The problem for the Tories is that many people are keen on an energy-price freeze and the living wage, says Tim Montgomerie in The Times. Chancellor George Osborne’s deficit-cutting strategy may be working, but people aren’t seeing “enough of a connection between the national economic picture and their own circumstances”. The Tories have to respond.
They should consider long-term changes to house-building policy, end green subsidies and consider a higher minimum wage. Income tax cuts are a priority for voters too. Osborne must “hurry up” and find a way to deliver them.
If ministers can find money for HS2, a higher aid budget and NHS payouts, they can find tax cuts for the lowest-paid and the small firms, which will spur recovery. Only then can they convince the low paid that they really ‘get it’.
There are signs Prime Minister David Cameron does, says David Blackburn on his Spectator blog. At the Lord Mayor’s Banquet this week, he attacked Labour’s cost of living arguments, saying that raising state spending was not the answer – this spending “comes out of the pockets of the same taxpayers whose living standards we want to see improve”.
The corollary of this statement is that the solution is “smaller government and tax cuts”, although Cameron knows that his government will struggle to deliver the latter before the election.
He went on to say: “The single biggest threat to the cost of living… is if our budget deficit and debts get out of control again. If interest rates and mortgage rates start to soar, the increase in cost of living will far outweigh the impact of any increase in government spending or indeed reduction in taxation.”
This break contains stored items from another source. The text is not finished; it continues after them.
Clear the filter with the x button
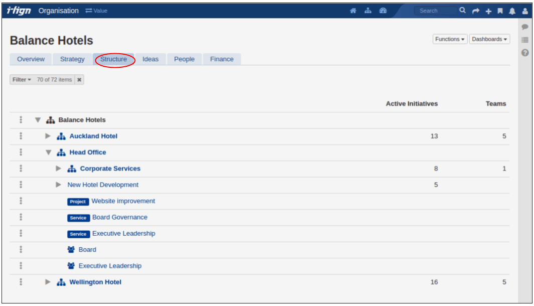Screen dimensions: 534x306 point(79,80)
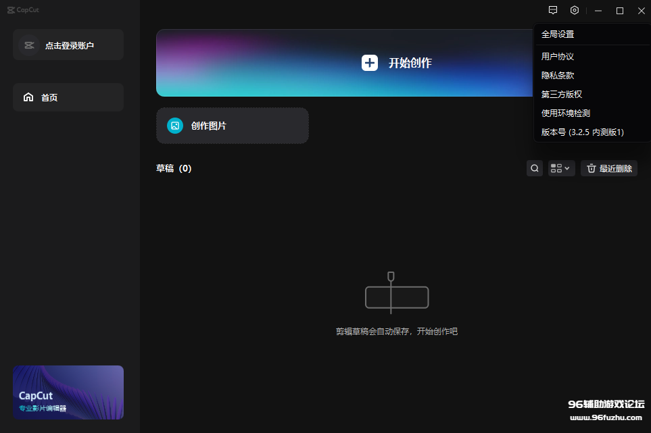Open 最近删除 recently deleted drafts

(x=608, y=168)
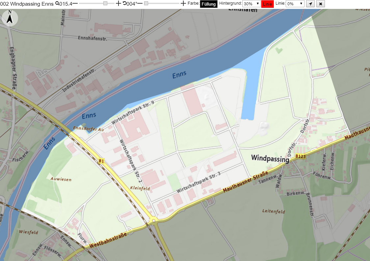Click the rotation slider handle

point(146,3)
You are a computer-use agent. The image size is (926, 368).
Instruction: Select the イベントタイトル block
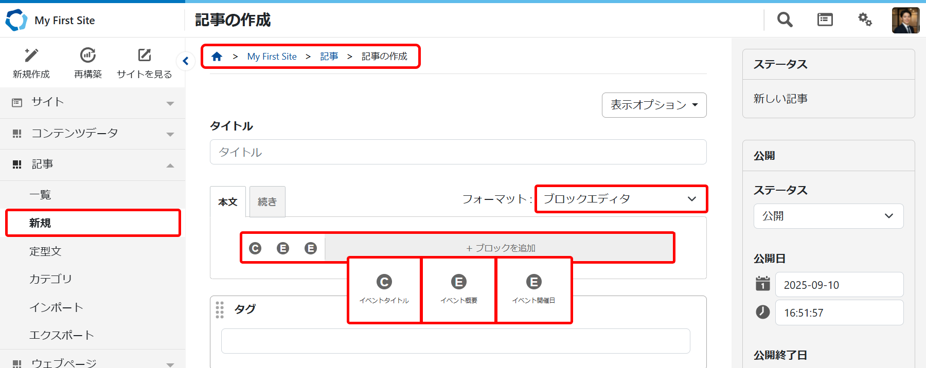pyautogui.click(x=384, y=290)
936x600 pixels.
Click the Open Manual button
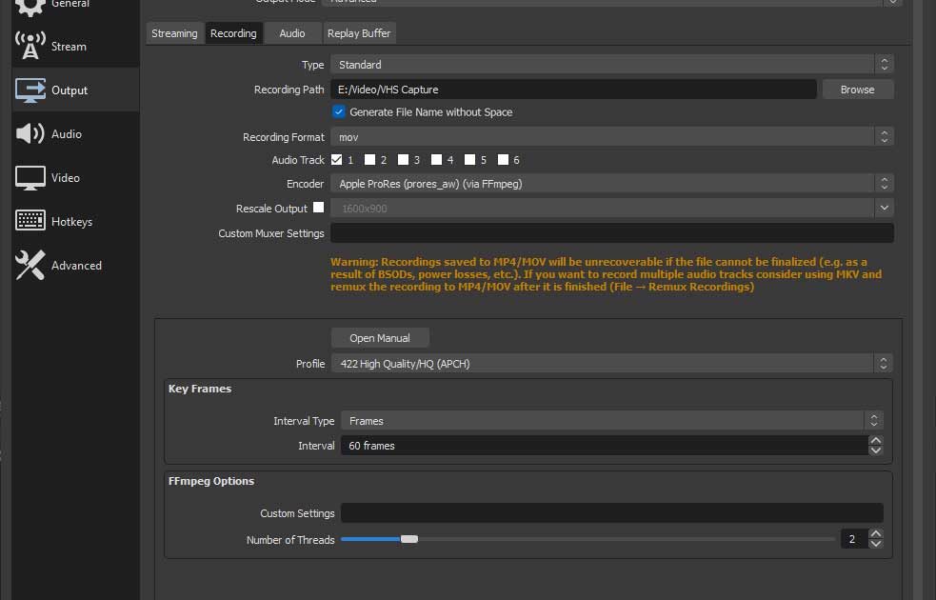click(380, 338)
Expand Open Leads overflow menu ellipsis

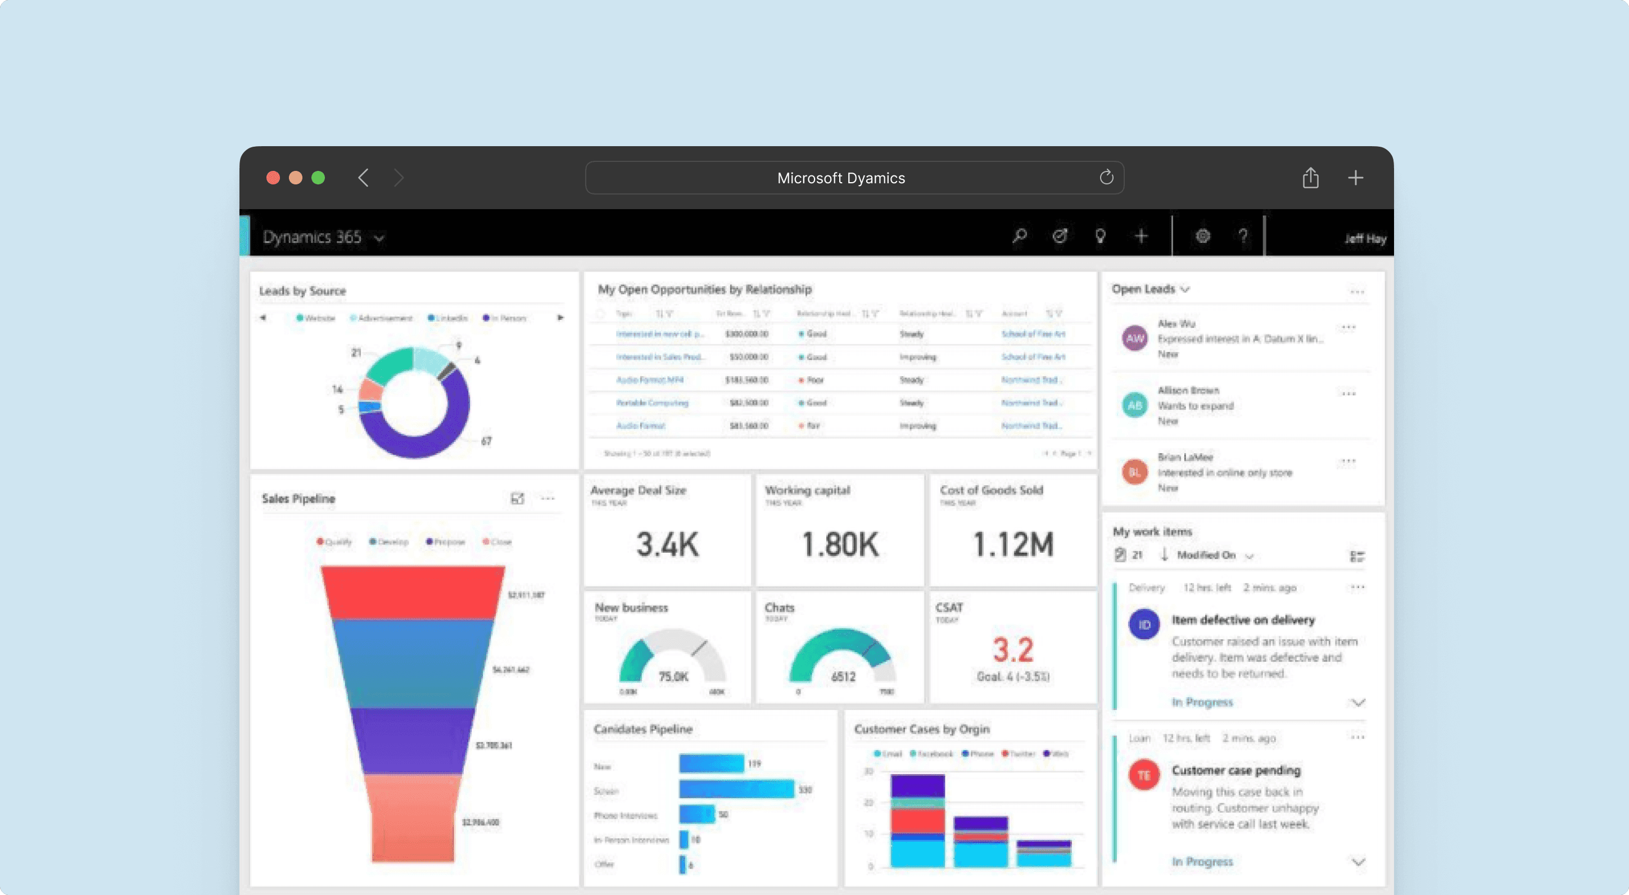[x=1357, y=290]
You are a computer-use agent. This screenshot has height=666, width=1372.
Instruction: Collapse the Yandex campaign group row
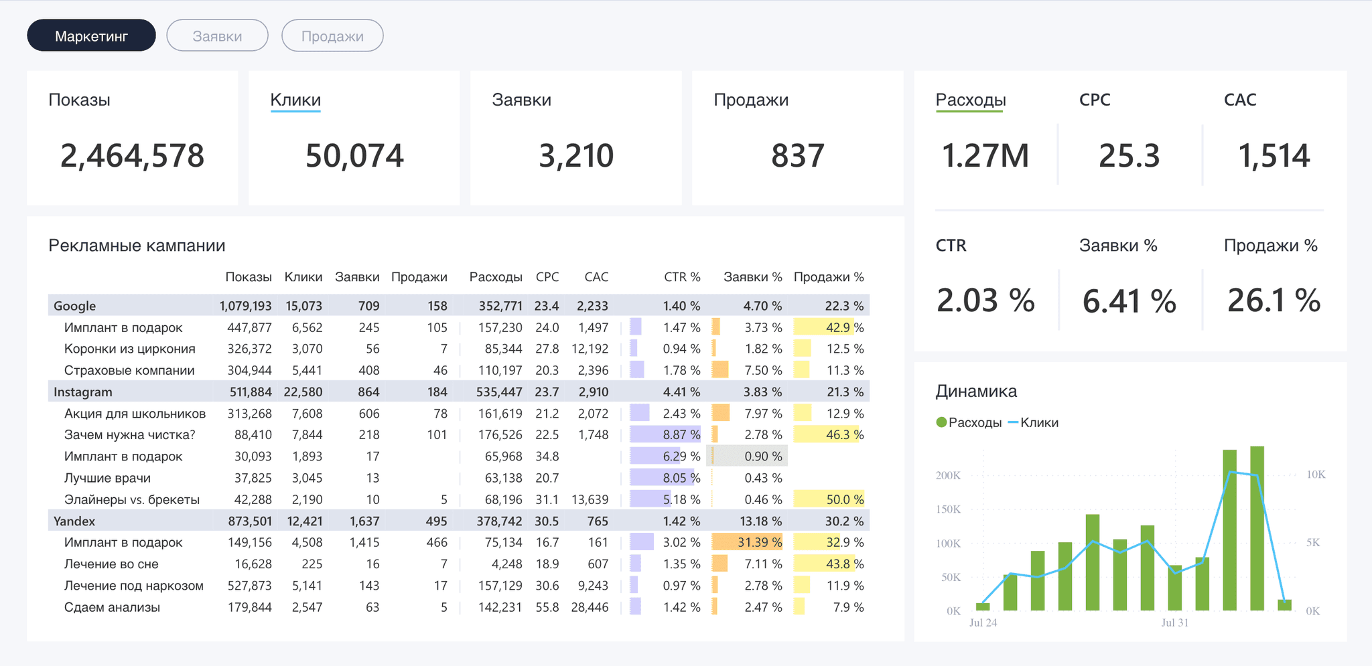coord(459,521)
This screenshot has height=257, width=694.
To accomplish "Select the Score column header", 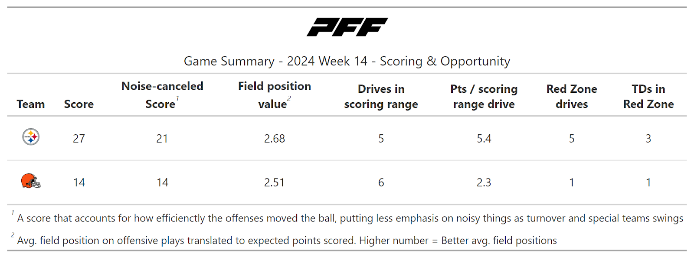I will point(79,104).
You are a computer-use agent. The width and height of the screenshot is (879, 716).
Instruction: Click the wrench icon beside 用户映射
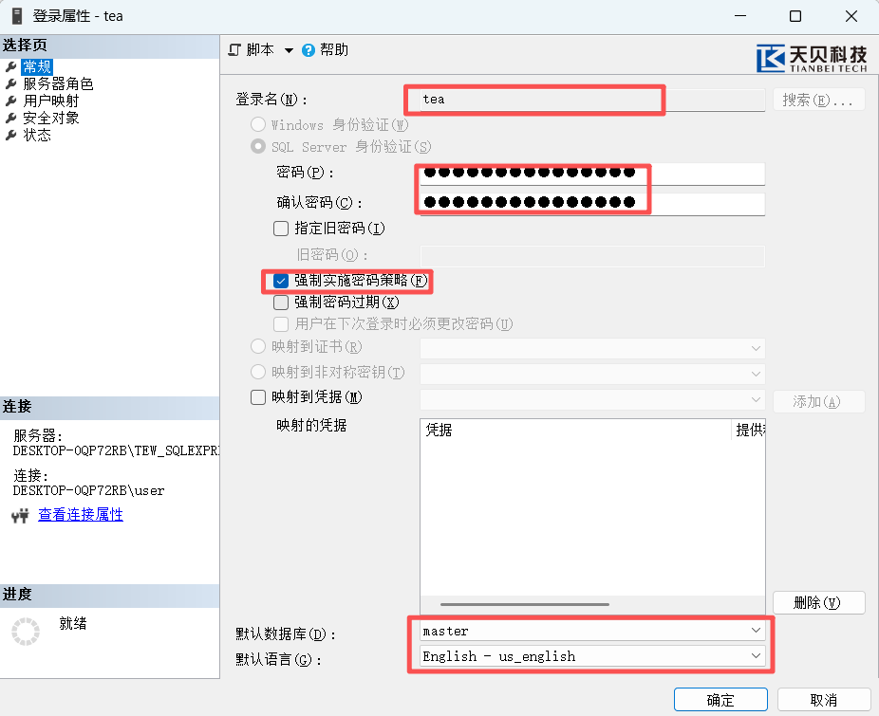10,101
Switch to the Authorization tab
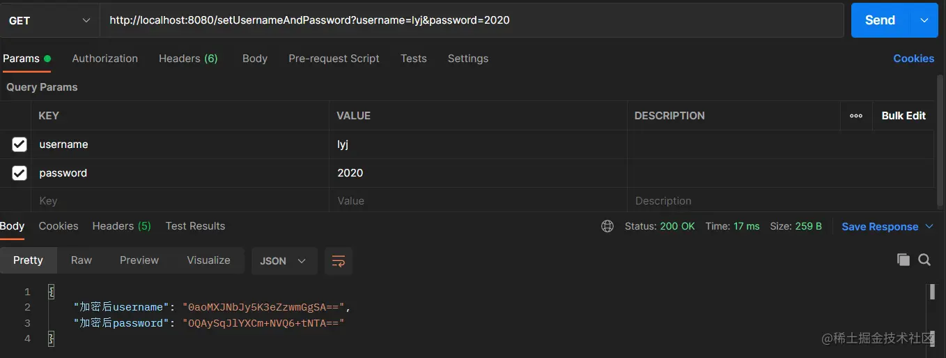 (104, 59)
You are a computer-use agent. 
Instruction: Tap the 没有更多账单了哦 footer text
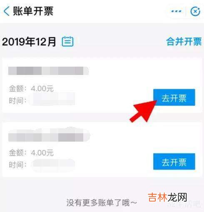pos(102,203)
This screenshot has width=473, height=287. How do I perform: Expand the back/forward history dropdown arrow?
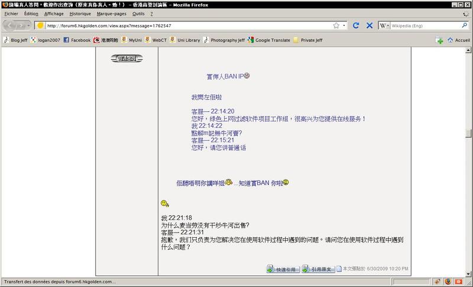coord(30,26)
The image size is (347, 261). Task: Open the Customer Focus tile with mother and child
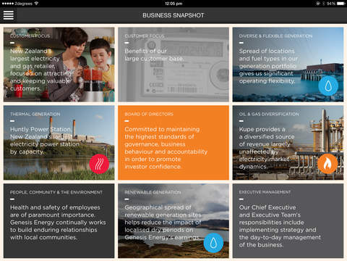[x=59, y=65]
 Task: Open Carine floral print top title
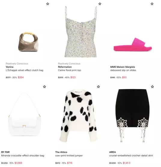[69, 70]
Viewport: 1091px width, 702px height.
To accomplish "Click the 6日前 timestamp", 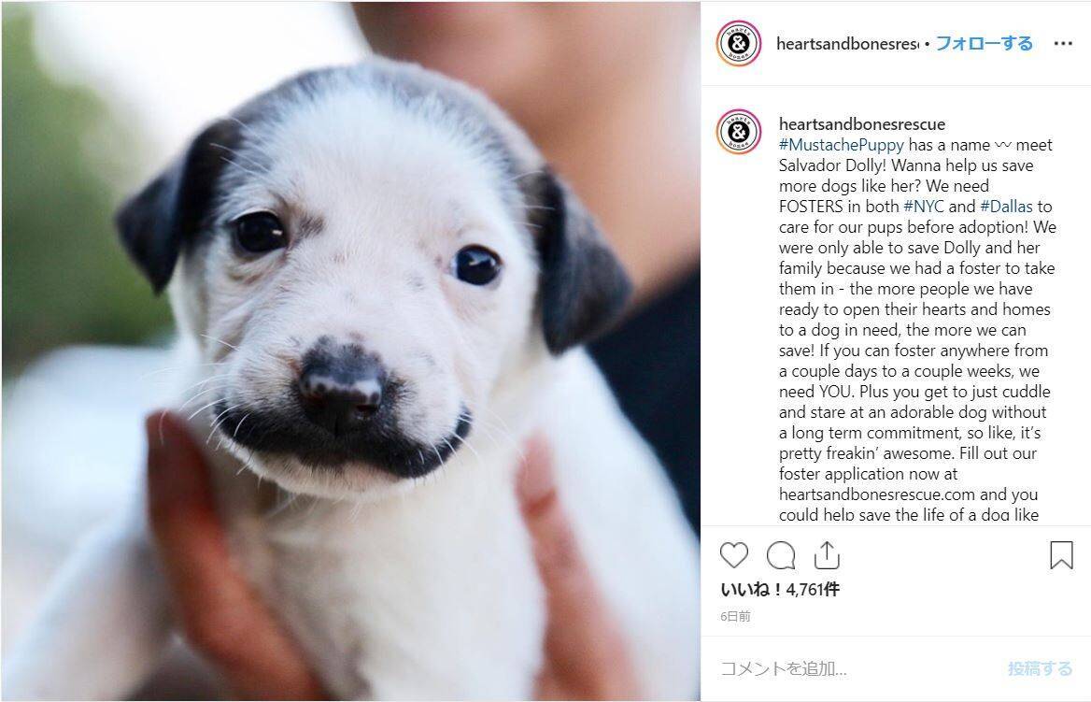I will [x=735, y=616].
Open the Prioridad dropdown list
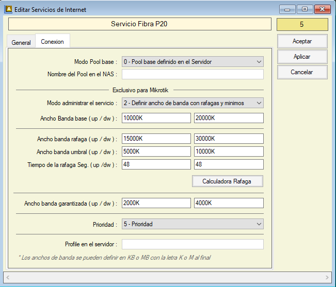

The Tories’ real electoral weapon is Help to Buy, says Janan Ganesh in the FT. The scheme “has few friends among economists” and many Tories deplore state involvement in the mortgage business. But they also realise there is a “glittering electoral prize” for any party that can connect with young and middle-aged voters priced out of the housing market.
Building more houses is the sustainable solution, but the party needs faster results. Help to Buy is already delivering them.